In MTI’s Manager-as-Mediator course, managers have three tasks to accomplish in the three-way meeting with their employees:
- Keep disputants engaged in the Essential Process (by preventing violations of the Cardinal Rules)
- Support Conciliatory Gestures, and
- Wait! (remember the abbreviation W.A.I.T. = “Why Am I Talking”)
While each of these steps is conceptually straightforward, they can each be challenging to perform. In many cases, the most difficult one for managers is the last one. It is simple – as long as the parties are engaged in face to face talking about the problem and there are no conciliatory gestures that are unacknowledged, the manager stays quiet. Although it is simple to understand, it is particularly difficult for managers to do.
Managers are usually very effective problem solvers. They may be better at it than the employees who are in conflict. The managers may see solutions to the problem that seem obvious. They will want to wrap things up quickly so everyone can go back to work. As time goes it becomes more difficult for them to stay uninvolved.
Yet, this is exactly what is needed. If they have chosen to use managerial mediation as a method for solving the business problem caused by the employees’ conflict, the managers need to let the employees solve the problem. The employees, in turn, will have to make the trek up Conflict Mountain in order to reach the Breakthrough that will lead to a resolution of the problem. The trek up the mountain takes time and can seem frustrating to both the employees and especially the manager.
At the same time, allowing the employees to work through the process provides two helpful outcomes in addition to resolving the business problem. On the one hand it allows the employees to work through their frustrations and lessen the negative emotions they have been harboring. It also allows them to get used to using a process that can help them work through future conflicts by themselves, so they don’t have to involve the manager in every future issue. In the long run both of these outcomes will save the manager time and grief.
So how to help the manager remember the value of being patient and refraining from getting involved when they don’t need to be?

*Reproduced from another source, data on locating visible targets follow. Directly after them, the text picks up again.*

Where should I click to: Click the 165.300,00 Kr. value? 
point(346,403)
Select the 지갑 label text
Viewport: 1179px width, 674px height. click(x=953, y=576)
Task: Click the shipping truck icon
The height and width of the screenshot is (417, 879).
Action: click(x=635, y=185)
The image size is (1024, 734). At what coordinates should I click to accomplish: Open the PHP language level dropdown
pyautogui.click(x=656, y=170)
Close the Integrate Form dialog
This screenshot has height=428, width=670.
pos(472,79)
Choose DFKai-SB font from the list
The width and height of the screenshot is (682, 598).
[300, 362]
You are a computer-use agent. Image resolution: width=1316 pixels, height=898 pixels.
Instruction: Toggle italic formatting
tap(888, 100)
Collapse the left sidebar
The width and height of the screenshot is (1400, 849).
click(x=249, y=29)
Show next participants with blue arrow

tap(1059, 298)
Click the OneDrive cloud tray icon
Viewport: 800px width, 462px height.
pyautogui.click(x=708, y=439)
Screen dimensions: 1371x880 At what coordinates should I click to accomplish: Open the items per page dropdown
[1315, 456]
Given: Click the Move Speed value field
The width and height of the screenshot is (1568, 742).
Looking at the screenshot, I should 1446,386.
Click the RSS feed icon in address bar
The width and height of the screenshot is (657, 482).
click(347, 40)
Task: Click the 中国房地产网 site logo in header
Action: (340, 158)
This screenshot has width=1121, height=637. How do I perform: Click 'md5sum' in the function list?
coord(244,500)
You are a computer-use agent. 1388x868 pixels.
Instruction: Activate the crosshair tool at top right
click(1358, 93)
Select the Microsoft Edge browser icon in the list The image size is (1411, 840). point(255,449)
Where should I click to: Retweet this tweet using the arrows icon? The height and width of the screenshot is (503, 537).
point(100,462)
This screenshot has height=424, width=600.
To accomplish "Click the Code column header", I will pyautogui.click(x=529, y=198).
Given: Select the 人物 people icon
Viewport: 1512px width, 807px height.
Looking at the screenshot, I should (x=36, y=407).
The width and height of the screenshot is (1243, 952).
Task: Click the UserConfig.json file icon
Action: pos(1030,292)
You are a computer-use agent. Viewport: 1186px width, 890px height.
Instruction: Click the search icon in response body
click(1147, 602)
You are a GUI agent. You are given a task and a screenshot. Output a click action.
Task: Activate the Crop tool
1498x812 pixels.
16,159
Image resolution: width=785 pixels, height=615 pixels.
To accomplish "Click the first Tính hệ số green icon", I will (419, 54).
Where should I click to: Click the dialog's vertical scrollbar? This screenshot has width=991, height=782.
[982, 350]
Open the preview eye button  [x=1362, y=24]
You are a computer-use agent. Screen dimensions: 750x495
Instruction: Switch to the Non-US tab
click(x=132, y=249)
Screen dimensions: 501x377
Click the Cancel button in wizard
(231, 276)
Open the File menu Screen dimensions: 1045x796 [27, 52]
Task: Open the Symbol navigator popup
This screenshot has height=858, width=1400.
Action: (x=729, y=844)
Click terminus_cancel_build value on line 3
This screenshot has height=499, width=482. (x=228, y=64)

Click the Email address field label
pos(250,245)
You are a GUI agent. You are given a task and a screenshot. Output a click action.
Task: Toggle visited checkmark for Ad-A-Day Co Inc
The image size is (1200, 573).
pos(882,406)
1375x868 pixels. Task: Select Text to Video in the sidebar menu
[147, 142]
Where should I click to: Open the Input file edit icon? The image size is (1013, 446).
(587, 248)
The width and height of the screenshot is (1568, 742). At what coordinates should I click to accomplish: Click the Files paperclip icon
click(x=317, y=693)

The first step is to remind the manager that they don’t have to choose managerial mediation in the first place. If they feel like making the decision and telling the employees what to do to resolve the business problem, they can do so. If they think the issue requires them to discipline someone, they can do that as well. If, however, they believe the situation is the place to use managerial mediation, and they decide to use it, then they need to wait in order for the process to work. In addition, it is helpful to remind the manager about the positive collateral outcomes (reducing tensions and improving employees’ ability to manage future conflicts) that result from using managerial mediation properly. And using it properly means being willing to WAIT!